Category: Medical and Dental Equipment and Shielding — Equipment

The following question was answered by an expert in the appropriate field:

Q

Why is the reference field size chosen as 10 centimeters (cm) by 10 cm in the International Atomic Energy Agency's (IAEA) protocol TRS 398 for output calibration of a cobalt-60 (60Co) teletherapy beam?

A

The dose rate in a phantom (as well as the fluence rate from a treatment unit, 60Co unit, or linear accelerator) varies with field size, although the function relating the relative dose rates in a phantom, or the fluence rates, as a function of field size always remains constant for a given treatment unit. The absolute dose rate for a 60Co unit obviously changes over time due to radioactive decay, and many orthovoltage units have variations in fluence rates that vary slowly over time. Historically, rather than updating the whole table of dose rates for each field size each month, a table of dose rates relative to a reference field size, that never changed, was used in conjunction with the absolute dose rate, or fluence rate, for the reference field which was updated monthly. Your question essentially is why was the reference field chosen to be 10 cm by 10 cm.

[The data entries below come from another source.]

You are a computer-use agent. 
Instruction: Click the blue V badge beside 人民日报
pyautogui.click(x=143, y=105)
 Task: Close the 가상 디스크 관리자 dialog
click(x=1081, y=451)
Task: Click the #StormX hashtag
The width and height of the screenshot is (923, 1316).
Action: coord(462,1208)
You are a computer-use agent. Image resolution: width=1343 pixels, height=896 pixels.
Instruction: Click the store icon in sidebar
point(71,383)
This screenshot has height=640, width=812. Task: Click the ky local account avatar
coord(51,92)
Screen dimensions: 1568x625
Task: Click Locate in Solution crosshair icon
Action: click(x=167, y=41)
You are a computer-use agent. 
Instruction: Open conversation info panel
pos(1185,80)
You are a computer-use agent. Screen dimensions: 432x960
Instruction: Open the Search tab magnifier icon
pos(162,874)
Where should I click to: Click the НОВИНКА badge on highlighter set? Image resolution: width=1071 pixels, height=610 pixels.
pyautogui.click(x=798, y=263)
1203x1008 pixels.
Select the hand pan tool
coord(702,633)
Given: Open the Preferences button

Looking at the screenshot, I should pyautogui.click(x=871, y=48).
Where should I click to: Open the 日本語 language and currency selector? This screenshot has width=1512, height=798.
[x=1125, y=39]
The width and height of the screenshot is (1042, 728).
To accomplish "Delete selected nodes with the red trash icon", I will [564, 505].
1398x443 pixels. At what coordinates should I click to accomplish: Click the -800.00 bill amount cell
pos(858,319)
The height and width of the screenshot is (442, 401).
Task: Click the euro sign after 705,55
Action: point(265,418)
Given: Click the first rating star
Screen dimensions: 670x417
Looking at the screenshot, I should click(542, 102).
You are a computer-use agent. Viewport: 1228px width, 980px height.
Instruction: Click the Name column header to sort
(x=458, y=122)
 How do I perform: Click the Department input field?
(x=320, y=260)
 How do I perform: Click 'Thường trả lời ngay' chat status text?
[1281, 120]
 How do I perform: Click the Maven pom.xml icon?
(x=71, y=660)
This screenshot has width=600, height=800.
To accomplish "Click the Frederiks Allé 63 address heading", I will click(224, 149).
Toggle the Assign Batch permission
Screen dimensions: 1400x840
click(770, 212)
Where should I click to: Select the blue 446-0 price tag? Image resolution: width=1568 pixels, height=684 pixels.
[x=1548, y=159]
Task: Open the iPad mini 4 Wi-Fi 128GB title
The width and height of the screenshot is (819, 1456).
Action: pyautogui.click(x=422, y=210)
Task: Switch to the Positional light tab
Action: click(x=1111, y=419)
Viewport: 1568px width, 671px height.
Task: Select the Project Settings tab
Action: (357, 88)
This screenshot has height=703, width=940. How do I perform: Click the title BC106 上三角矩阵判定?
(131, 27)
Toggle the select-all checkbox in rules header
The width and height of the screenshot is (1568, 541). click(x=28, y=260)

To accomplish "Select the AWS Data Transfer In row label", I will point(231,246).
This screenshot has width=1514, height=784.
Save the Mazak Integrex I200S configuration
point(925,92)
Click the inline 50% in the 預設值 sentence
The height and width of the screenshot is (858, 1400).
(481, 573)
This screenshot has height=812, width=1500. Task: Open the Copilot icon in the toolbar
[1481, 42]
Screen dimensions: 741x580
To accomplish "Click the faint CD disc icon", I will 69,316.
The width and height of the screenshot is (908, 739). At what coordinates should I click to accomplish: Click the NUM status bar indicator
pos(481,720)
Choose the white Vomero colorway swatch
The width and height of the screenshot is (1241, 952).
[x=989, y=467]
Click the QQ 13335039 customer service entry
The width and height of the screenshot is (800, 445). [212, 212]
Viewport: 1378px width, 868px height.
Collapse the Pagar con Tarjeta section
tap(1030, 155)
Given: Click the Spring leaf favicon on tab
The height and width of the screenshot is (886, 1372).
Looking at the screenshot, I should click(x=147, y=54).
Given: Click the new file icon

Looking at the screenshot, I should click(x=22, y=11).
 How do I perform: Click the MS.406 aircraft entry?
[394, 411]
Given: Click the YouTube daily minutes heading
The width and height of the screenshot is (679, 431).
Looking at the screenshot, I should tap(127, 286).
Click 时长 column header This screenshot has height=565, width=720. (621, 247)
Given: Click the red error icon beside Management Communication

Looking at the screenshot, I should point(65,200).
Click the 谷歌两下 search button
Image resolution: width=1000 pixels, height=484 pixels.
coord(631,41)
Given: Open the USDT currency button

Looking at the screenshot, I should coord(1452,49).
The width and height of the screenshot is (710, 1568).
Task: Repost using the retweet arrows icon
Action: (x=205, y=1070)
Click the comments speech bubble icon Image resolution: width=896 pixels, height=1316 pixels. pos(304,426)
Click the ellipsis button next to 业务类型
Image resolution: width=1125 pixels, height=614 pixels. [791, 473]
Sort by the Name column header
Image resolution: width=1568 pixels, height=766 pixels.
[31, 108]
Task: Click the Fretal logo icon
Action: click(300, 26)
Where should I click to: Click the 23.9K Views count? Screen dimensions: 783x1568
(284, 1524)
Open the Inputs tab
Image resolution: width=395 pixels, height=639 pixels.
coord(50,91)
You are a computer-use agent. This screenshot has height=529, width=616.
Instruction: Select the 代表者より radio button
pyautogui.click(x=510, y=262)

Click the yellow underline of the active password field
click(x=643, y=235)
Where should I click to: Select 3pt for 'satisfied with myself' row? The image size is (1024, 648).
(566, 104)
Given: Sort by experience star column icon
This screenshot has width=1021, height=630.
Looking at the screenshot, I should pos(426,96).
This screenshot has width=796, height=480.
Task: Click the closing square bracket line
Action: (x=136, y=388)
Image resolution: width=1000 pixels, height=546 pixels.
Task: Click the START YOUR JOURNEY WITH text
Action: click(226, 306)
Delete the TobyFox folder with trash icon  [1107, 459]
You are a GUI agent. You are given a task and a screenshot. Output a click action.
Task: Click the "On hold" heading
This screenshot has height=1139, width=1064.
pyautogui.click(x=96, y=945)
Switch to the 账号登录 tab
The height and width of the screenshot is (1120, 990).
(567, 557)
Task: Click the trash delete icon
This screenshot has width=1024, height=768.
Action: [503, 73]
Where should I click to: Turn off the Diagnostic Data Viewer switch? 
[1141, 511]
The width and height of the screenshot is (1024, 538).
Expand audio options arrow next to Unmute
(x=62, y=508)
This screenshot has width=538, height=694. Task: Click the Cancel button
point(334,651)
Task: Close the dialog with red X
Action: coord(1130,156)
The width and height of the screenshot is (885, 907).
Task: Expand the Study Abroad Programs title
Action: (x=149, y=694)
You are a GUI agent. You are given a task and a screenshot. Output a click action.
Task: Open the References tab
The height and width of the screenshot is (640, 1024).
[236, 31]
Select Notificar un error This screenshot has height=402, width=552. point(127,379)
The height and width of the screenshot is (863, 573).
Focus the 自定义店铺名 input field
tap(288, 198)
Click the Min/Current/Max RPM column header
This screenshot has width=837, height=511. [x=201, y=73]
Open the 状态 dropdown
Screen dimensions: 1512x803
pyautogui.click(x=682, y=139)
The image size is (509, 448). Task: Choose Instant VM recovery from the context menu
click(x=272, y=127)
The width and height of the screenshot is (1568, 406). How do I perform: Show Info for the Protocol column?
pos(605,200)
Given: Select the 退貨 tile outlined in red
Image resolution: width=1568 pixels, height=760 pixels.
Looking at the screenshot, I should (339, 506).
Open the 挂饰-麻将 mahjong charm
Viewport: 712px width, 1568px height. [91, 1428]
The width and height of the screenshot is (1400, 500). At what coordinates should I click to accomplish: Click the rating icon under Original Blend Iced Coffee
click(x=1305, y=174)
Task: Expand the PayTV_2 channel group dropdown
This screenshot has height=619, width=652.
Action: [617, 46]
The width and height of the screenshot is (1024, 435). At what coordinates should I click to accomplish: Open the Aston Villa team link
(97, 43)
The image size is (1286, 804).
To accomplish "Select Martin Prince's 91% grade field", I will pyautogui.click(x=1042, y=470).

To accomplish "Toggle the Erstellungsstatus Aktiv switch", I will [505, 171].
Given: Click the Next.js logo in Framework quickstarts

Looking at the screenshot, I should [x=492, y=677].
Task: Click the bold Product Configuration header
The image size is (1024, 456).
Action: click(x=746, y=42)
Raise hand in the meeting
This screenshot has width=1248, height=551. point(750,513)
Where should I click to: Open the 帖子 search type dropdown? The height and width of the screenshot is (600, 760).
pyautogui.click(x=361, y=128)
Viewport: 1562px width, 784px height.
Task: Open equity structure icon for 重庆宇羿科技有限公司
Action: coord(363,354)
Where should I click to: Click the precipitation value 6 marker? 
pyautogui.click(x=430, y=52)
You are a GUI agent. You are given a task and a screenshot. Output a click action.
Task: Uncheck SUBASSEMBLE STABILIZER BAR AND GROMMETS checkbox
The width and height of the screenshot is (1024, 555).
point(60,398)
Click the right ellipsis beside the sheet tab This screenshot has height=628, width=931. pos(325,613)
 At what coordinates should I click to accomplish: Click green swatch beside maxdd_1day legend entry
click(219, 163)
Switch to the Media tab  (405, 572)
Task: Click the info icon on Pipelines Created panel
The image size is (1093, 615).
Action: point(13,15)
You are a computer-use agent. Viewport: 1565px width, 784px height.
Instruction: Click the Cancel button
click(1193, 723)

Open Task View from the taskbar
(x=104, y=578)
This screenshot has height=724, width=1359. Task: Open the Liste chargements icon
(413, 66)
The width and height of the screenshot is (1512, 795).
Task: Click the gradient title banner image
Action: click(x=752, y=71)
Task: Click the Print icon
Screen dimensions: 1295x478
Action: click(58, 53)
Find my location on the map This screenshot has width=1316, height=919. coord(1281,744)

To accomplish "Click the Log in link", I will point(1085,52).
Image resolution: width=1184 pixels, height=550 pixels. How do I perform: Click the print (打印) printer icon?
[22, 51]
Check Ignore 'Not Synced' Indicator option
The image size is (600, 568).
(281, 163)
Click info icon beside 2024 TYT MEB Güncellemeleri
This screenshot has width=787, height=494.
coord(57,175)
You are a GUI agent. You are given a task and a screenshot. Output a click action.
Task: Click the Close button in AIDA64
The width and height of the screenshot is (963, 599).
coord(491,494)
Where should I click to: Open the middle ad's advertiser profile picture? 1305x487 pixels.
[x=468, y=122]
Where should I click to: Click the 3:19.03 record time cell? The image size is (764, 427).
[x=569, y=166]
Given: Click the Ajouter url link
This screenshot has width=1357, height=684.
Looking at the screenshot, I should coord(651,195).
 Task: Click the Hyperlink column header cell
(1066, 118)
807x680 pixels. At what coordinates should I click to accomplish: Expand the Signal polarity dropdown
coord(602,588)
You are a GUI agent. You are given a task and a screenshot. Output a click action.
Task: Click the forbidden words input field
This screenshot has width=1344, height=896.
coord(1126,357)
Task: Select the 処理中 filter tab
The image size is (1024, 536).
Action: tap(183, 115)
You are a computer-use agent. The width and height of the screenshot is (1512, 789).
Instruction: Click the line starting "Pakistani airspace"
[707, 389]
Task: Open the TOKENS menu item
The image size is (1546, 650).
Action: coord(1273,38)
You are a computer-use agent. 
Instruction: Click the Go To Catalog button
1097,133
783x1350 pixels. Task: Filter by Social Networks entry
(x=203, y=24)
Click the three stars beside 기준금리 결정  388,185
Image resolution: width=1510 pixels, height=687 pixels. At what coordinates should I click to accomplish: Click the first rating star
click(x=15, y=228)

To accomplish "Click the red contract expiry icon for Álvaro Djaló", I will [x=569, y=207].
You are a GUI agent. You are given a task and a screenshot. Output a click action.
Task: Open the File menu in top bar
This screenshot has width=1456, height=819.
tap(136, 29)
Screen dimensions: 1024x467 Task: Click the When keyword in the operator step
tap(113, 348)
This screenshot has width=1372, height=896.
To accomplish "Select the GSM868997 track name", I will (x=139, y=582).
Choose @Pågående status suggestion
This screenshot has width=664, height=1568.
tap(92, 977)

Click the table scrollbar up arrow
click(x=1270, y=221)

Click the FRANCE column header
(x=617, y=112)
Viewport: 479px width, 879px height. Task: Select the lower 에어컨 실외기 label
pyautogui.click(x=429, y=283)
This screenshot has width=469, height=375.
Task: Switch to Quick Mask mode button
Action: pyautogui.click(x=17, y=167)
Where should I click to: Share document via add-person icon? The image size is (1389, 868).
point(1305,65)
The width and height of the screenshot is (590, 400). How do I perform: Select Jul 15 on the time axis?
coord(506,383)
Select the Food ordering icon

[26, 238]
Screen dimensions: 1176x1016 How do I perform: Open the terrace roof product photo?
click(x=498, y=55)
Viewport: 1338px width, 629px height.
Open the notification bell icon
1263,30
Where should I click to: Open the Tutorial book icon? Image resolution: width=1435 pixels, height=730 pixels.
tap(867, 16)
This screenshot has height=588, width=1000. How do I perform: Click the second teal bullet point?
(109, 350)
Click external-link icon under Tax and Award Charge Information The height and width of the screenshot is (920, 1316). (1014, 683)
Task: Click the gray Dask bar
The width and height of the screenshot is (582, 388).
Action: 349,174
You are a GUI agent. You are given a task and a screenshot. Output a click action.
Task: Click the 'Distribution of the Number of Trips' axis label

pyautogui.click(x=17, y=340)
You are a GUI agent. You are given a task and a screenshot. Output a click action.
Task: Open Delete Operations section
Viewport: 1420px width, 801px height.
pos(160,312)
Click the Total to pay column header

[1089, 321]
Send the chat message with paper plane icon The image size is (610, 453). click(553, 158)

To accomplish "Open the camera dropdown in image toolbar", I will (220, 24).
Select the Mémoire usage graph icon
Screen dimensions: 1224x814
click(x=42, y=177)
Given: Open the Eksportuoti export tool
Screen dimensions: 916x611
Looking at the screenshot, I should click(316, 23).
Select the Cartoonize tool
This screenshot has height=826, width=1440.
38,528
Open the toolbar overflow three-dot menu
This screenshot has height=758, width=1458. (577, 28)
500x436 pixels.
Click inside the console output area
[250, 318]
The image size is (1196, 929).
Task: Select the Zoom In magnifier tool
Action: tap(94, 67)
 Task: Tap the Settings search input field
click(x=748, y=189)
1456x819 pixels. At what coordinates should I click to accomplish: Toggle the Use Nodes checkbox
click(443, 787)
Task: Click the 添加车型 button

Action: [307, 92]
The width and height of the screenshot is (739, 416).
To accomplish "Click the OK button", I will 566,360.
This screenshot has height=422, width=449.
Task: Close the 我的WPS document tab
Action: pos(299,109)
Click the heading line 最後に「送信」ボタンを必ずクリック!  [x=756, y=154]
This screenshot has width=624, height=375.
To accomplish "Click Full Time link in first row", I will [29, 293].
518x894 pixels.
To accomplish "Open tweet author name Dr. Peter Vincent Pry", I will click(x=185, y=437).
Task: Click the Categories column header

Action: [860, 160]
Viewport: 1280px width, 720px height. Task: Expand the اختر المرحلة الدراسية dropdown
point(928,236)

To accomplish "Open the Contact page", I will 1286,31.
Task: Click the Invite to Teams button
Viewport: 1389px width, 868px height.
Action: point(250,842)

First, whatever reference field size used would be totally arbitrary, so how to pick it is the real question. Second, at least at the time, 10 cm by 10 cm was a very typical size, between a large size used for a whole pelvis, for example, and a small size used for a larynx. Third, and maybe most importantly, it was a very round and even number. Between 5 cm by 5 cm (the smallest available) and 20 cm by 20 cm (the largest at the time on many units), 10 cm by 10 cm was a nice, comfortable number.

Once that became popular, the standards labs used 10 cm by 10 cm to calibrate chambers, thus "writing it in stone." Further, it then became a standard in other applications, such as environmental sampling and wipe tests for contaminated surfaces, where it was a convenient size. Therefore, it may have been chosen simply for ease or consistency across the health physics and medical physics fields of practice.

The US Nuclear Regulatory Commission (NRC) has no specific requirements relative to the 10 cm by 10 cm field size measurement for 60Co teletherapy units. Also, none of the NRC guidance goes into that much detail. The requirements simply require licensees to do calibrations on the units "…in accordance with published protocols accepted by nationally recognized bodies," (10 CFR 35.632(e)), and all of those have used 10 cm by 10 cm, as discussed above.

If your question is intended to determine what to do if your beam size isn't 10 cm by 10 cm, then I would refer you to the IAEA publication itself. Table 10, Reference Conditions for the Determination of Absorbed Dose to Water in 60Co Gamma Ray Beams (which can be found here), contains this footnote about the field size: "c: The field size is defined at the surface of the phantom for an SSD type set-up, whereas for an SAD type set-up it is defined at the plane of the detector, placed at the reference depth in the water phantom at the isocentre of the machine." The worksheet in Section 5.8 then uses the field size to calculate zref.